Restate the full set of records exactly, without adding or dropping a word.

Source records
BEGIN

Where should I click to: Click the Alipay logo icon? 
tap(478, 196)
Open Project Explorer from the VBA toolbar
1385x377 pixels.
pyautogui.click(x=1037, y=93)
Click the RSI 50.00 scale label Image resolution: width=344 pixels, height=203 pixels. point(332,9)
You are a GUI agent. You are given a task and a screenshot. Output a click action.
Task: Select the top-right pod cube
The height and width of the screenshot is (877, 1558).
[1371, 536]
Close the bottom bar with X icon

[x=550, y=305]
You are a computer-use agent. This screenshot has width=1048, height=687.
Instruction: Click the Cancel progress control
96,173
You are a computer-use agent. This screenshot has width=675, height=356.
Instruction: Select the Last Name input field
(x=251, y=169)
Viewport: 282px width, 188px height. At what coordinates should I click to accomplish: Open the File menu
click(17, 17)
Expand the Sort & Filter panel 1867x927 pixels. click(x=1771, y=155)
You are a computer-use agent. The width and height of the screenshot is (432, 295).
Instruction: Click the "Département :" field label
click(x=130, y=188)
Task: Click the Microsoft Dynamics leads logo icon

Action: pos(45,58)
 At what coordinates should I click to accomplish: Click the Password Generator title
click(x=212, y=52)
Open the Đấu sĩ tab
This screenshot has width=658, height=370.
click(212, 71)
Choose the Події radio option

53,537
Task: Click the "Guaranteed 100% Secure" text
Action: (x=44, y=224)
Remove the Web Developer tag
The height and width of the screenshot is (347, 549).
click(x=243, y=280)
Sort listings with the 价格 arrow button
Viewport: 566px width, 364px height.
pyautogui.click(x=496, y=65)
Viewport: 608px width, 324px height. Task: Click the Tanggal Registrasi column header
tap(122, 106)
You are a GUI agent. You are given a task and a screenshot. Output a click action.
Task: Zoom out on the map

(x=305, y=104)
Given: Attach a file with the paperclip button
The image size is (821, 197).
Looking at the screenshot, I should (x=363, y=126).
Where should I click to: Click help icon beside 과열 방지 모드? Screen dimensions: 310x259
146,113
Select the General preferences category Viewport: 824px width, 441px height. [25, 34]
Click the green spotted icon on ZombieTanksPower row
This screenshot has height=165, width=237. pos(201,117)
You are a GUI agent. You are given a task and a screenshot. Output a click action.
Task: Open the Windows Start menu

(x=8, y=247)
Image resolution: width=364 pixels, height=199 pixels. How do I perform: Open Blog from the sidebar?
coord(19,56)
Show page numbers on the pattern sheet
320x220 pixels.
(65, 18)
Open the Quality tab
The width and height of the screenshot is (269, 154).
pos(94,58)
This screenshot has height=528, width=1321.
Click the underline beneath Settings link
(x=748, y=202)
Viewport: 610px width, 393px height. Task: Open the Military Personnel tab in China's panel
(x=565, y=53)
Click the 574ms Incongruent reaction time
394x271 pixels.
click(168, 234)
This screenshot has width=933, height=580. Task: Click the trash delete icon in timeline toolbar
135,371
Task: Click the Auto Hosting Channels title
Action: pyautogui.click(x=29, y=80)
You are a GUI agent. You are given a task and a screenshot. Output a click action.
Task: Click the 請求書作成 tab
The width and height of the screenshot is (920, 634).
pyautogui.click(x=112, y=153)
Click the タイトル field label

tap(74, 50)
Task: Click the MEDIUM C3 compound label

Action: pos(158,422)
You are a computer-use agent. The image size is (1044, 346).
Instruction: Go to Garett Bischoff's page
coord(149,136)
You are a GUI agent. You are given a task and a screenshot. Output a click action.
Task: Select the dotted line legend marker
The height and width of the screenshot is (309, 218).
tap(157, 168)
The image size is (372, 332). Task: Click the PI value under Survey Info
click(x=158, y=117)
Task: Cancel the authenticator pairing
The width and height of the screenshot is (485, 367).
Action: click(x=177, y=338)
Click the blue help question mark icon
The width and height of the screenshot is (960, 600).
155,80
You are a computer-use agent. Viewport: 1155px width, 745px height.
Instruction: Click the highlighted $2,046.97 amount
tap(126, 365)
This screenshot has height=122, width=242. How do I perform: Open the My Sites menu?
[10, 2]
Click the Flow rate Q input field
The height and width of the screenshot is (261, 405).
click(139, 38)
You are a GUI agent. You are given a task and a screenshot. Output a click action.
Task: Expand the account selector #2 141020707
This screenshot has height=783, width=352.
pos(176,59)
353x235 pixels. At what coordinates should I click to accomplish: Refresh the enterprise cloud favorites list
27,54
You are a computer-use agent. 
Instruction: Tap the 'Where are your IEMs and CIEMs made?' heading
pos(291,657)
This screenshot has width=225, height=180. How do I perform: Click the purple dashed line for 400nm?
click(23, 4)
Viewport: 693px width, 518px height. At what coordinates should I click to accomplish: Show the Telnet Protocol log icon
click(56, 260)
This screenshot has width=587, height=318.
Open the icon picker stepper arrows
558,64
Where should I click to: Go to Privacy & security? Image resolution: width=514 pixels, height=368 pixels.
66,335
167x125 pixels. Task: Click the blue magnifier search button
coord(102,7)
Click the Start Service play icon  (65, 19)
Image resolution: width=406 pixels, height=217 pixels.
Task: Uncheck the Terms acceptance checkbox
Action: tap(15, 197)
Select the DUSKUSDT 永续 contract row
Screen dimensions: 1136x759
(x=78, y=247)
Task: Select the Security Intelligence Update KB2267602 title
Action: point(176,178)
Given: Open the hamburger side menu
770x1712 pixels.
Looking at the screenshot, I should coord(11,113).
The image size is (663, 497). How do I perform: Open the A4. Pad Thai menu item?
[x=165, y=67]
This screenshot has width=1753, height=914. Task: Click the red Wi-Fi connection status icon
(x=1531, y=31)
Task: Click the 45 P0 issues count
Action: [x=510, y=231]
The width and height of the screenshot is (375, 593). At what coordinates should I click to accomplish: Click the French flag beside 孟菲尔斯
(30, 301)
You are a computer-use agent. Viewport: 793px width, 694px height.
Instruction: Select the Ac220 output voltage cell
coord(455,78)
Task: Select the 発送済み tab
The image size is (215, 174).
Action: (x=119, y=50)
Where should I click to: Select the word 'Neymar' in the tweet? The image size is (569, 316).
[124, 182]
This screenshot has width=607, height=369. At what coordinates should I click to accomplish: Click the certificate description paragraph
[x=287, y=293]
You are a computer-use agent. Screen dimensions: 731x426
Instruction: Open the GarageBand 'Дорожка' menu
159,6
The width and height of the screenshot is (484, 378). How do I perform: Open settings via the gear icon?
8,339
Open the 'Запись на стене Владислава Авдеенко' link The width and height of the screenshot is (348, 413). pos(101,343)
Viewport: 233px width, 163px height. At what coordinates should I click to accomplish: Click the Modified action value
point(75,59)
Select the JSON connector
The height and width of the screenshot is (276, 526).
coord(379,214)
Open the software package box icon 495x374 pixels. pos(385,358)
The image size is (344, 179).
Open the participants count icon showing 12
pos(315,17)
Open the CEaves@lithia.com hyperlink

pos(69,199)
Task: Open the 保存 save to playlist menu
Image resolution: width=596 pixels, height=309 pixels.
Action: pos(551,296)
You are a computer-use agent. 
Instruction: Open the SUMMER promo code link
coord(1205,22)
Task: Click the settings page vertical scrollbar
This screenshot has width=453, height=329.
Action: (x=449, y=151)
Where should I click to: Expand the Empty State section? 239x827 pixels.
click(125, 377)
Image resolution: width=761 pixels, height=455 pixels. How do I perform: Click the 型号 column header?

END

- _Answer area_:
Where should I click to: Click the Alipay logo icon? 
tap(478, 196)
Open Project Explorer from the VBA toolbar
1385x377 pixels.
pyautogui.click(x=1037, y=93)
Click the RSI 50.00 scale label Image resolution: width=344 pixels, height=203 pixels. point(332,9)
You are a GUI agent. You are given a task and a screenshot. Output a click action.
Task: Select the top-right pod cube
The height and width of the screenshot is (877, 1558).
[1371, 536]
Close the bottom bar with X icon

[x=550, y=305]
You are a computer-use agent. This screenshot has width=1048, height=687.
Instruction: Click the Cancel progress control
96,173
You are a computer-use agent. This screenshot has width=675, height=356.
Instruction: Select the Last Name input field
(x=251, y=169)
Viewport: 282px width, 188px height. At what coordinates should I click to accomplish: Open the File menu
click(17, 17)
Expand the Sort & Filter panel 1867x927 pixels. click(x=1771, y=155)
You are a computer-use agent. The width and height of the screenshot is (432, 295).
Instruction: Click the "Département :" field label
click(x=130, y=188)
Task: Click the Microsoft Dynamics leads logo icon

Action: pos(45,58)
 At what coordinates should I click to accomplish: Click the Password Generator title
click(x=212, y=52)
Open the Đấu sĩ tab
This screenshot has width=658, height=370.
click(212, 71)
Choose the Події radio option

53,537
Task: Click the "Guaranteed 100% Secure" text
Action: (x=44, y=224)
Remove the Web Developer tag
The height and width of the screenshot is (347, 549).
click(x=243, y=280)
Sort listings with the 价格 arrow button
Viewport: 566px width, 364px height.
pyautogui.click(x=496, y=65)
Viewport: 608px width, 324px height. Task: Click the Tanggal Registrasi column header
tap(122, 106)
You are a GUI agent. You are given a task and a screenshot. Output a click action.
Task: Zoom out on the map

(x=305, y=104)
Given: Attach a file with the paperclip button
The image size is (821, 197).
Looking at the screenshot, I should (x=363, y=126).
Where should I click to: Click help icon beside 과열 방지 모드? Screen dimensions: 310x259
146,113
Select the General preferences category Viewport: 824px width, 441px height. [25, 34]
Click the green spotted icon on ZombieTanksPower row
This screenshot has height=165, width=237. pos(201,117)
You are a GUI agent. You are given a task and a screenshot. Output a click action.
Task: Open the Windows Start menu

(x=8, y=247)
Image resolution: width=364 pixels, height=199 pixels. How do I perform: Open Blog from the sidebar?
coord(19,56)
Show page numbers on the pattern sheet
320x220 pixels.
(65, 18)
Open the Quality tab
The width and height of the screenshot is (269, 154).
pos(94,58)
This screenshot has height=528, width=1321.
Click the underline beneath Settings link
(x=748, y=202)
Viewport: 610px width, 393px height. Task: Open the Military Personnel tab in China's panel
(x=565, y=53)
Click the 574ms Incongruent reaction time
394x271 pixels.
click(168, 234)
This screenshot has width=933, height=580. Task: Click the trash delete icon in timeline toolbar
135,371
Task: Click the Auto Hosting Channels title
Action: pyautogui.click(x=29, y=80)
You are a GUI agent. You are given a task and a screenshot. Output a click action.
Task: Click the 請求書作成 tab
The width and height of the screenshot is (920, 634).
pyautogui.click(x=112, y=153)
Click the タイトル field label

tap(74, 50)
Task: Click the MEDIUM C3 compound label

Action: pos(158,422)
You are a computer-use agent. The image size is (1044, 346).
Instruction: Go to Garett Bischoff's page
coord(149,136)
You are a GUI agent. You are given a task and a screenshot. Output a click action.
Task: Select the dotted line legend marker
The height and width of the screenshot is (309, 218).
tap(157, 168)
The image size is (372, 332). Task: Click the PI value under Survey Info
click(x=158, y=117)
Task: Cancel the authenticator pairing
The width and height of the screenshot is (485, 367).
Action: click(x=177, y=338)
Click the blue help question mark icon
The width and height of the screenshot is (960, 600).
155,80
You are a computer-use agent. Viewport: 1155px width, 745px height.
Instruction: Click the highlighted $2,046.97 amount
tap(126, 365)
This screenshot has height=122, width=242. How do I perform: Open the My Sites menu?
[10, 2]
Click the Flow rate Q input field
The height and width of the screenshot is (261, 405).
click(139, 38)
You are a GUI agent. You are given a task and a screenshot. Output a click action.
Task: Expand the account selector #2 141020707
This screenshot has height=783, width=352.
pos(176,59)
353x235 pixels. At what coordinates should I click to accomplish: Refresh the enterprise cloud favorites list
27,54
You are a computer-use agent. 
Instruction: Tap the 'Where are your IEMs and CIEMs made?' heading
pos(291,657)
This screenshot has width=225, height=180. How do I perform: Click the purple dashed line for 400nm?
click(23, 4)
Viewport: 693px width, 518px height. At what coordinates should I click to accomplish: Show the Telnet Protocol log icon
click(56, 260)
This screenshot has width=587, height=318.
Open the icon picker stepper arrows
558,64
Where should I click to: Go to Privacy & security? Image resolution: width=514 pixels, height=368 pixels.
66,335
167x125 pixels. Task: Click the blue magnifier search button
coord(102,7)
Click the Start Service play icon  (65, 19)
Image resolution: width=406 pixels, height=217 pixels.
Task: Uncheck the Terms acceptance checkbox
Action: tap(15, 197)
Select the DUSKUSDT 永续 contract row
Screen dimensions: 1136x759
(x=78, y=247)
Task: Select the Security Intelligence Update KB2267602 title
Action: point(176,178)
Given: Open the hamburger side menu
770x1712 pixels.
Looking at the screenshot, I should coord(11,113).
The image size is (663, 497). How do I perform: Open the A4. Pad Thai menu item?
[x=165, y=67]
This screenshot has width=1753, height=914. Task: Click the red Wi-Fi connection status icon
(x=1531, y=31)
Task: Click the 45 P0 issues count
Action: [x=510, y=231]
The width and height of the screenshot is (375, 593). At what coordinates should I click to accomplish: Click the French flag beside 孟菲尔斯
(30, 301)
You are a computer-use agent. Viewport: 793px width, 694px height.
Instruction: Select the Ac220 output voltage cell
coord(455,78)
Task: Select the 発送済み tab
The image size is (215, 174).
Action: (x=119, y=50)
Where should I click to: Select the word 'Neymar' in the tweet? The image size is (569, 316).
[124, 182]
This screenshot has width=607, height=369. At what coordinates should I click to accomplish: Click the certificate description paragraph
[x=287, y=293]
You are a computer-use agent. Screen dimensions: 731x426
Instruction: Open the GarageBand 'Дорожка' menu
159,6
The width and height of the screenshot is (484, 378). How do I perform: Open settings via the gear icon?
8,339
Open the 'Запись на стене Владислава Авдеенко' link The width and height of the screenshot is (348, 413). pos(101,343)
Viewport: 233px width, 163px height. At what coordinates should I click to accomplish: Click the Modified action value
point(75,59)
Select the JSON connector
The height and width of the screenshot is (276, 526).
coord(379,214)
Open the software package box icon 495x374 pixels. pos(385,358)
The image size is (344, 179).
Open the participants count icon showing 12
pos(315,17)
Open the CEaves@lithia.com hyperlink

pos(69,199)
Task: Open the 保存 save to playlist menu
Image resolution: width=596 pixels, height=309 pixels.
Action: pos(551,296)
You are a computer-use agent. 
Instruction: Open the SUMMER promo code link
coord(1205,22)
Task: Click the settings page vertical scrollbar
This screenshot has width=453, height=329.
Action: (x=449, y=151)
Where should I click to: Expand the Empty State section? 239x827 pixels.
click(125, 377)
Image resolution: width=761 pixels, height=455 pixels. How do I perform: Click the 型号 column header?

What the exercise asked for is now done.